*Required work:* Pictures are not part of the answer. Return the lines from the one containing "Datenschutzerklärung (158, 2538)" through the end of the data, both included, exactly as they appear.

*Material shown:*
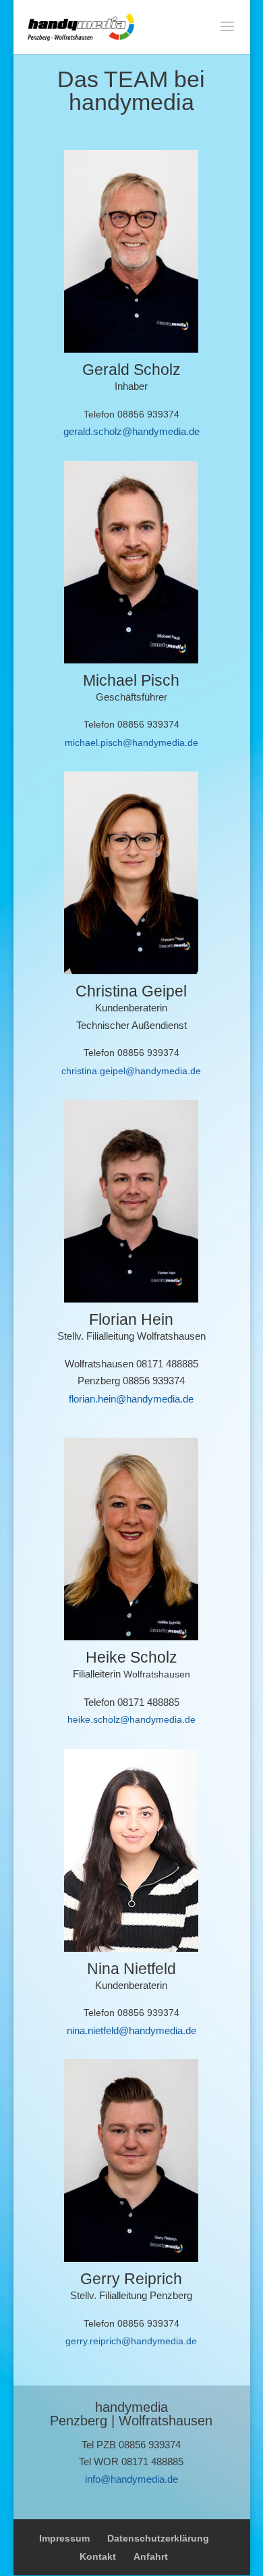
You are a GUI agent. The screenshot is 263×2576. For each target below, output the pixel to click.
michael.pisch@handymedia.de (131, 742)
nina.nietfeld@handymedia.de (131, 2030)
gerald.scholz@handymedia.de (131, 431)
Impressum (64, 2538)
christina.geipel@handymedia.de (131, 1070)
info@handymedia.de (131, 2479)
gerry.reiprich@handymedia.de (131, 2340)
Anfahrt (151, 2556)
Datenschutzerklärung (158, 2538)
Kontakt (98, 2556)
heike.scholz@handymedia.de (131, 1719)
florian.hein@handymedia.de (131, 1399)
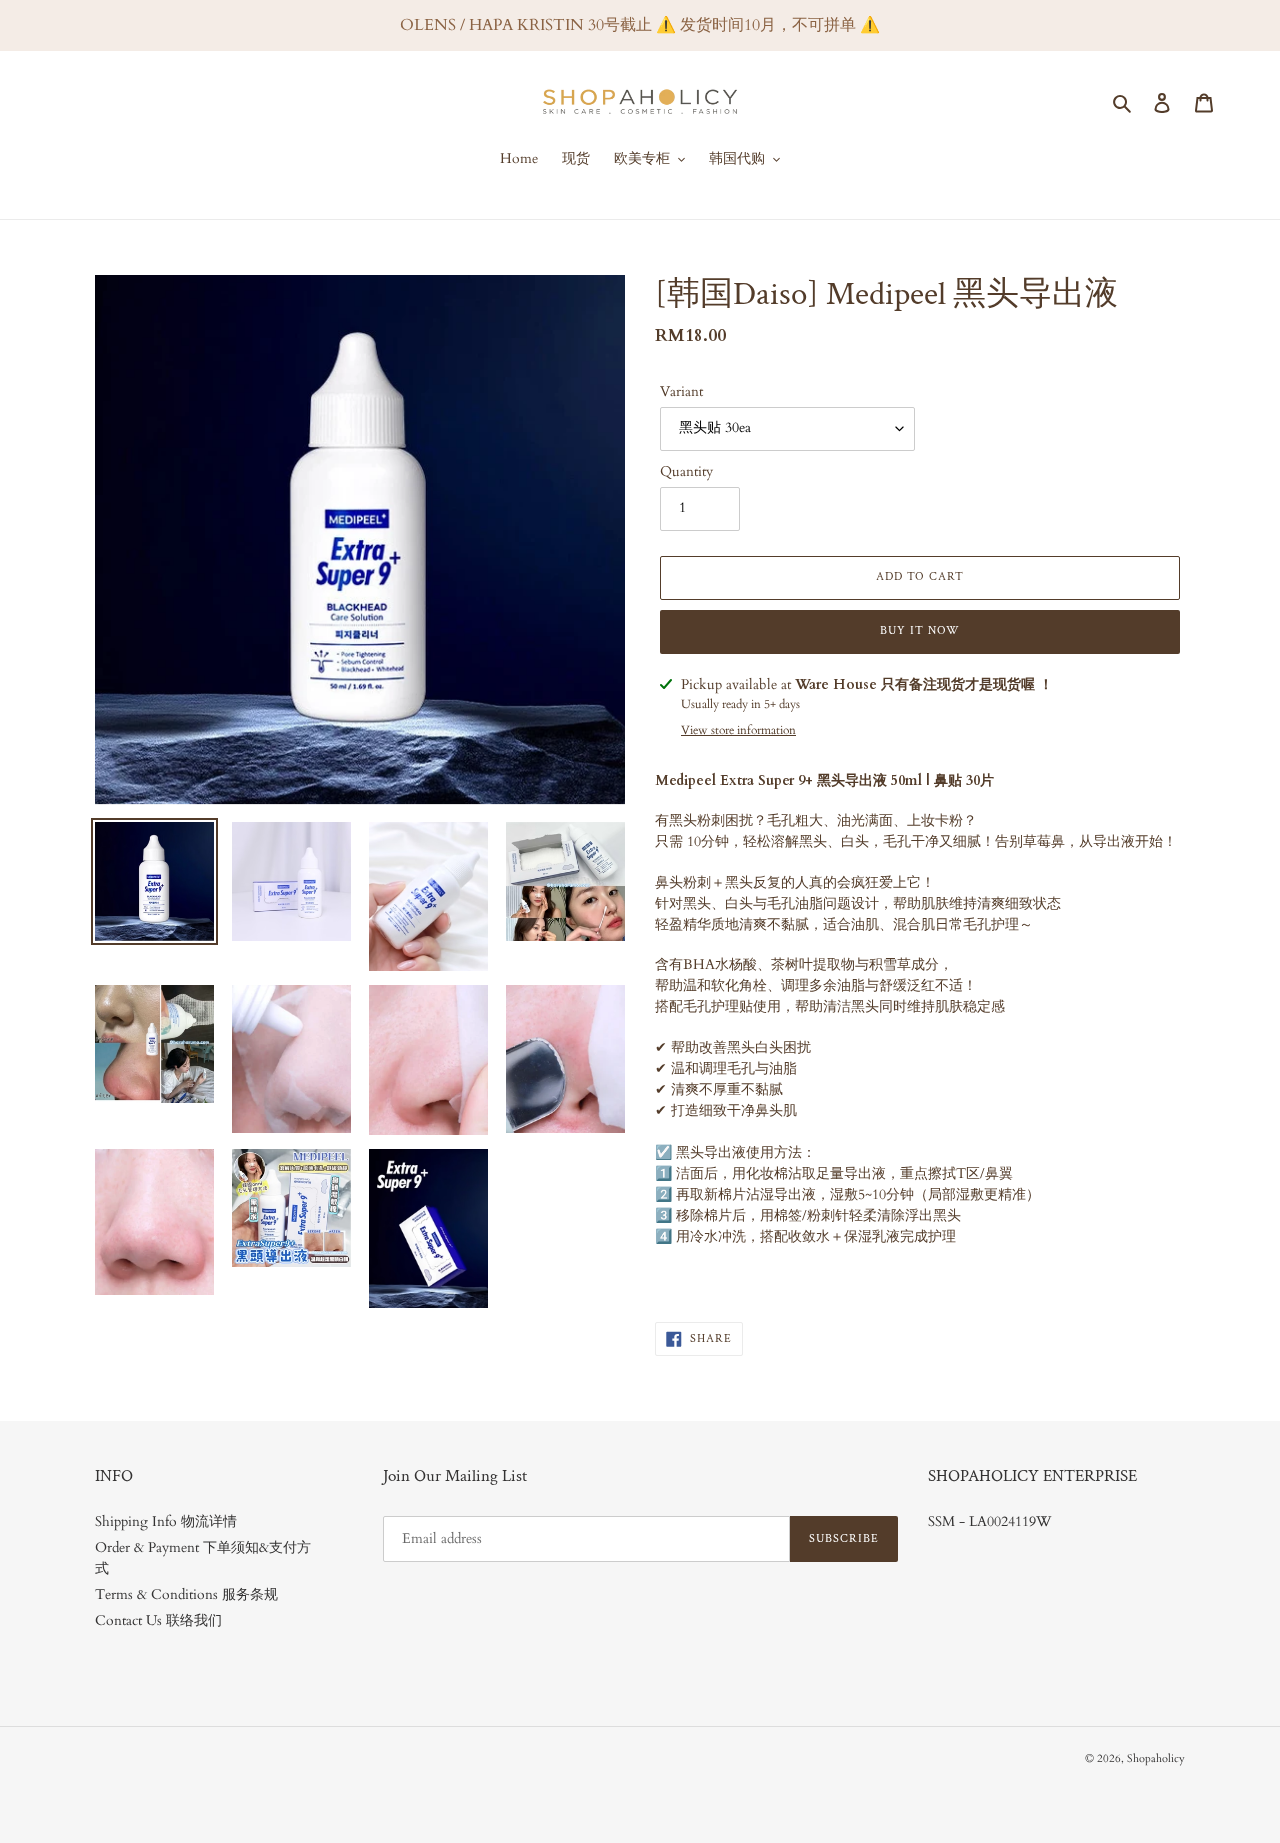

*Solution below:*
Datenschutzerklärung (158, 2538)
Kontakt (98, 2556)
heike.scholz@handymedia.de (131, 1719)
florian.hein@handymedia.de (131, 1399)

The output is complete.